OpenMPI MPI_Init error occurs when importing NetKet
Created by: AndyMc629
Have installed netket and have all the required prerequisites already installed on my Ubuntu 16.04 LTS OS.
Have opened up a Jupyter notebook and ran the following command to check installation
# Import netket library
import netket as nk
and the kernel dies and I get the following stderr output in my terminal:
[andrew-ThinkStation-P300:02140] mca: base: component_find: unable to open /usr/lib/openmpi/lib/openmpi/mca_shmem_sysv: /usr/lib/openmpi/lib/openmpi/mca_shmem_sysv.so: undefined symbol: opal_show_help (ignored)

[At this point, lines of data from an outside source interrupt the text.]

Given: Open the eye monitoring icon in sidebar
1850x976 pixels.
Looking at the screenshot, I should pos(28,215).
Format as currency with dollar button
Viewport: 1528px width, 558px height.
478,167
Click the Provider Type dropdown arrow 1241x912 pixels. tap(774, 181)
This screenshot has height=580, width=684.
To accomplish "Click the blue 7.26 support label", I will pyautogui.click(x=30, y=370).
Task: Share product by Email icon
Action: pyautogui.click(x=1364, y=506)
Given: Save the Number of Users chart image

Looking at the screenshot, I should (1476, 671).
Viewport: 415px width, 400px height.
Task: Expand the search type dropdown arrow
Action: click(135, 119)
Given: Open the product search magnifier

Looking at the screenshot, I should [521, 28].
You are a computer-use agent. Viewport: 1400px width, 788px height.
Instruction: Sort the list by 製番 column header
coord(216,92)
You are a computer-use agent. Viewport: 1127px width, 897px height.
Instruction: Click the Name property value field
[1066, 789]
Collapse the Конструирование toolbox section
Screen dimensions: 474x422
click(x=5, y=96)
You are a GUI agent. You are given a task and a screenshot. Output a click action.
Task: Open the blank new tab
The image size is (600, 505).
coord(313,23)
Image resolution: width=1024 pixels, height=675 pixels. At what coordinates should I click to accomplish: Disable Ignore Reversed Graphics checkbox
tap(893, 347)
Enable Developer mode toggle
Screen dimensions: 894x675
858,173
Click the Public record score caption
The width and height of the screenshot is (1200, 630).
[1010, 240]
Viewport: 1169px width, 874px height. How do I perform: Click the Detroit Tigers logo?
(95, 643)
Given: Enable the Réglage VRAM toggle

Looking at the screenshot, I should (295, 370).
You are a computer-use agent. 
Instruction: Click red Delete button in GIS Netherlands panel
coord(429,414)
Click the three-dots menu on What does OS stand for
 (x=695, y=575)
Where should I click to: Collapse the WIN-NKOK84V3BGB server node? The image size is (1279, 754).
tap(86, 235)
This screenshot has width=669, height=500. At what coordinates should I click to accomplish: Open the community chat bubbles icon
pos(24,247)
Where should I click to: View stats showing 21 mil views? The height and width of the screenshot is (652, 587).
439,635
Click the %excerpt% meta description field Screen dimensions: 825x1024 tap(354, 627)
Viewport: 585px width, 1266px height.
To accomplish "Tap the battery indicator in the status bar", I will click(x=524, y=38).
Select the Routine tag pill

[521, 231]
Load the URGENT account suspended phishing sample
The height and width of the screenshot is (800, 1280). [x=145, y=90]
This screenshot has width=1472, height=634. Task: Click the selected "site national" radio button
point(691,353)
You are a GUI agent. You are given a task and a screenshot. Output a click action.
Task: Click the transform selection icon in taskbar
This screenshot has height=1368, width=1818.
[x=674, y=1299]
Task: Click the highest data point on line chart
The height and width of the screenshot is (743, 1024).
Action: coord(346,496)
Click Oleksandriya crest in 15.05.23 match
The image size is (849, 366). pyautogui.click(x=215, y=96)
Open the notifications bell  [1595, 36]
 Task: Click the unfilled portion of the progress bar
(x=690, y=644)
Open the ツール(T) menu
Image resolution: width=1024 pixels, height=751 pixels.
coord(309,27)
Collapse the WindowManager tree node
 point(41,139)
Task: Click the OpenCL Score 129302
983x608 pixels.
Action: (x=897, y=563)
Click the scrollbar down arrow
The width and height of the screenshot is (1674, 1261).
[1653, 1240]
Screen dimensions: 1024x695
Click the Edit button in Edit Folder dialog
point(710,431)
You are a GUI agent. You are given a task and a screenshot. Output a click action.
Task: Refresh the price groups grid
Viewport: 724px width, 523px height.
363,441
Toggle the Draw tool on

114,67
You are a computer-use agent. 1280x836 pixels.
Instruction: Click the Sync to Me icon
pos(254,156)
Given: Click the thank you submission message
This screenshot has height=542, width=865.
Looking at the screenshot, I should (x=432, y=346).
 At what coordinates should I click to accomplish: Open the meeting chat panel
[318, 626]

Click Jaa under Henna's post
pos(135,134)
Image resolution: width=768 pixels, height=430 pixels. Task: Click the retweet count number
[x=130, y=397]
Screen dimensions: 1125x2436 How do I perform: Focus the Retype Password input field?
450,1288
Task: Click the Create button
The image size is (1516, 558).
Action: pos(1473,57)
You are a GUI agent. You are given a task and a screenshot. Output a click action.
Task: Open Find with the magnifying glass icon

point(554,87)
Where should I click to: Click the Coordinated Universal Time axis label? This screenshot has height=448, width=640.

[andrew-ThinkStation-P300:02140] mca: base: component_find: unable to open /usr/lib/openmpi/lib/openmpi/mca_shmem_posix: /usr/lib/openmpi/lib/openmpi/mca_shmem_posix.so: undefined symbol: opal_shmem_base_framework (ignored)
[andrew-ThinkStation-P300:02140] mca: base: component_find: unable to open /usr/lib/openmpi/lib/openmpi/mca_shmem_mmap: /usr/lib/openmpi/lib/openmpi/mca_shmem_mmap.so: undefined symbol: opal_show_help (ignored)
--------------------------------------------------------------------------
It looks like opal_init failed for some reason; your parallel process is
likely to abort. There are many reasons that a parallel process can
fail during opal_init; some of which are due to configuration or
environment problems. This failure appears to be an internal failure;
here's some additional information (which may only be relevant to an
Open MPI developer):
opal_shmem_base_select failed
--> Returned value -1 instead of OPAL_SUCCESS
--------------------------------------------------------------------------
--------------------------------------------------------------------------
It looks like orte_init failed for some reason; your parallel process is
likely to abort. There are many reasons that a parallel process can
fail during orte_init; some of which are due to configuration or
environment problems. This failure appears to be an internal failure;
here's some additional information (which may only be relevant to an
Open MPI developer):
opal_init failed
--> Returned value Error (-1) instead of ORTE_SUCCESS
--------------------------------------------------------------------------
--------------------------------------------------------------------------
It looks like MPI_INIT failed for some reason; your parallel process is
likely to abort. There are many reasons that a parallel process can
fail during MPI_INIT; some of which are due to configuration or environment
problems. This failure appears to be an internal failure; here's some
additional information (which may only be relevant to an Open MPI
developer):
ompi_mpi_init: ompi_rte_init failed
--> Returned "Error" (-1) instead of "Success" (0)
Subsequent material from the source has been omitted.